**Recorded information**
○ ○ ○
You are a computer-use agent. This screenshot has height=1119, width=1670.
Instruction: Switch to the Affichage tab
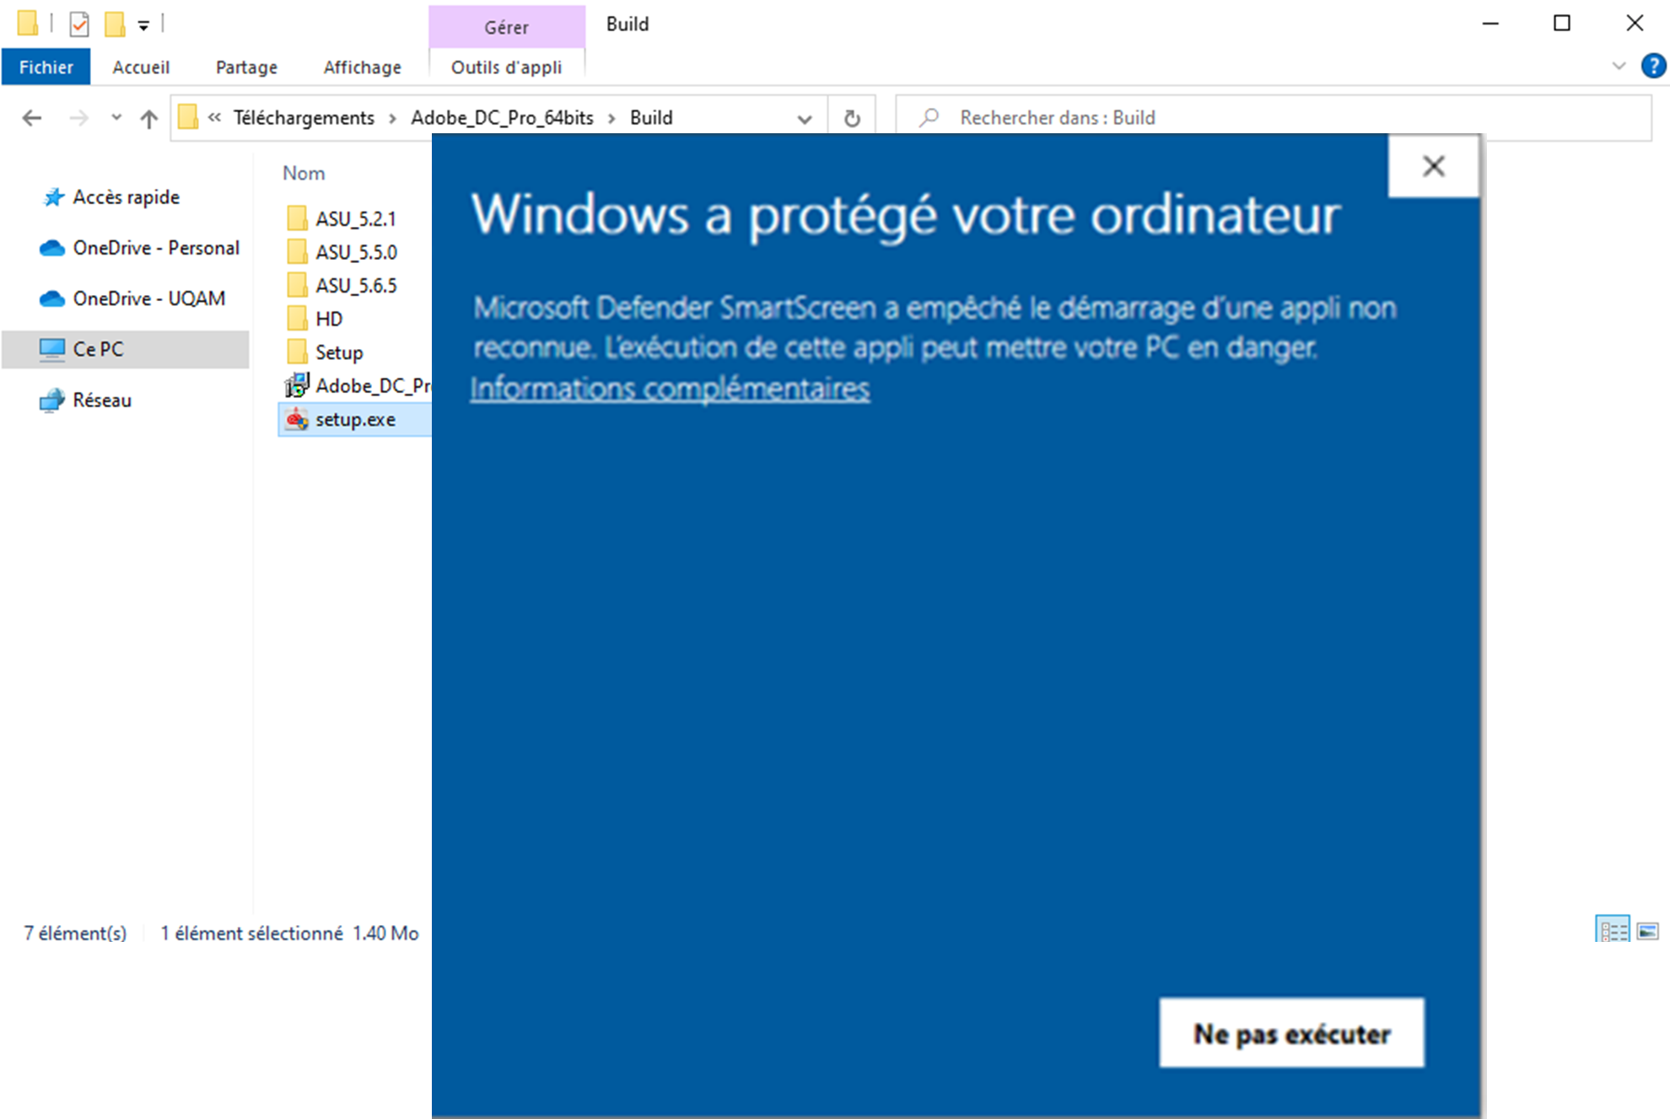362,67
○ ○ ○
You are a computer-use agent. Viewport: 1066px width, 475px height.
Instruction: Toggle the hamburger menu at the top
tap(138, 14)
○ ○ ○
Count how many lines of the entries contain the word "agent", and respond with that count only.

**Solution to the problem**
2